_Prompt_
Pull out each line of the items below that contains the string "reveal". Letter case matters.

_Dataset entries_
+++

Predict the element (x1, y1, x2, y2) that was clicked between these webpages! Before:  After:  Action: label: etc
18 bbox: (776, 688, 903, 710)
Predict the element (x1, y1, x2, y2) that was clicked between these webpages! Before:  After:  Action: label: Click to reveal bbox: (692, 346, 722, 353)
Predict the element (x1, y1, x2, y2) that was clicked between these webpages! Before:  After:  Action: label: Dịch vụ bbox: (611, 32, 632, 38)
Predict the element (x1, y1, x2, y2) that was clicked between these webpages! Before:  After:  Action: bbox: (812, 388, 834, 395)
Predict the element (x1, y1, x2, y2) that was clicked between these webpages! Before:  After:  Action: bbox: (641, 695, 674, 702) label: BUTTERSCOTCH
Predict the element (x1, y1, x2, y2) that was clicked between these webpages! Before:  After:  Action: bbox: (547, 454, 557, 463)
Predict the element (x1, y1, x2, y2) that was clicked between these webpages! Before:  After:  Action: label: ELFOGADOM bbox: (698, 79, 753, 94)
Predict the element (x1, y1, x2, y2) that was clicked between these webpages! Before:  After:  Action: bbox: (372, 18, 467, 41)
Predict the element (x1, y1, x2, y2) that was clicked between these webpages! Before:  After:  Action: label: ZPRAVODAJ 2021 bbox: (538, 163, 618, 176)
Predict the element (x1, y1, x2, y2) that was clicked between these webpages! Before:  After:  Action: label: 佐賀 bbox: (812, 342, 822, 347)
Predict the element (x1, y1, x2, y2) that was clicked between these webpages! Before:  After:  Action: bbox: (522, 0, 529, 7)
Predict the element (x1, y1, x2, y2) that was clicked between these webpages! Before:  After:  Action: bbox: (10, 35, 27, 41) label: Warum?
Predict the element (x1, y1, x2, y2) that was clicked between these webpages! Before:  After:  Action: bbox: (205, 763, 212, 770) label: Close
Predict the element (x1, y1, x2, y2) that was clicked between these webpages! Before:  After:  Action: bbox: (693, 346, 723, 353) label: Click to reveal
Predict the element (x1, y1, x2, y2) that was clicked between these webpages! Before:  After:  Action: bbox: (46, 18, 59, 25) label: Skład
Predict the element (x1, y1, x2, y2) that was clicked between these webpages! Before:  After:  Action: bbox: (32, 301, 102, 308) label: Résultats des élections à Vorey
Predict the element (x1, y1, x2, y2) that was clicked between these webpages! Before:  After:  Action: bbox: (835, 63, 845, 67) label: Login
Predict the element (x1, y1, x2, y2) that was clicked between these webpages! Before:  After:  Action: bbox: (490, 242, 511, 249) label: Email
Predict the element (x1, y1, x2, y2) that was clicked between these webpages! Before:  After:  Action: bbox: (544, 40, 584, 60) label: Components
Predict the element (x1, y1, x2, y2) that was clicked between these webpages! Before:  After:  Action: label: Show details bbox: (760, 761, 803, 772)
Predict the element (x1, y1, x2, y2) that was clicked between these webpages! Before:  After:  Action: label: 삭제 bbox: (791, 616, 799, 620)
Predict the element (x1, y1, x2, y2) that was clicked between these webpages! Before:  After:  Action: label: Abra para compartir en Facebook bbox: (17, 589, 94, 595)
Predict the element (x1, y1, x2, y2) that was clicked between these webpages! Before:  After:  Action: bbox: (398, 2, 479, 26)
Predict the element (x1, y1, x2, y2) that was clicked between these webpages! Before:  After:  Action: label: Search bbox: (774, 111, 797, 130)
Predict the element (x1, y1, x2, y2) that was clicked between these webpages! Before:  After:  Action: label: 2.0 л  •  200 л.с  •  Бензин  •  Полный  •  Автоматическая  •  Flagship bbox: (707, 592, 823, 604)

+++

_Final result_
Predict the element (x1, y1, x2, y2) that was clicked between these webpages! Before:  After:  Action: label: Click to reveal bbox: (692, 346, 722, 353)
Predict the element (x1, y1, x2, y2) that was clicked between these webpages! Before:  After:  Action: bbox: (693, 346, 723, 353) label: Click to reveal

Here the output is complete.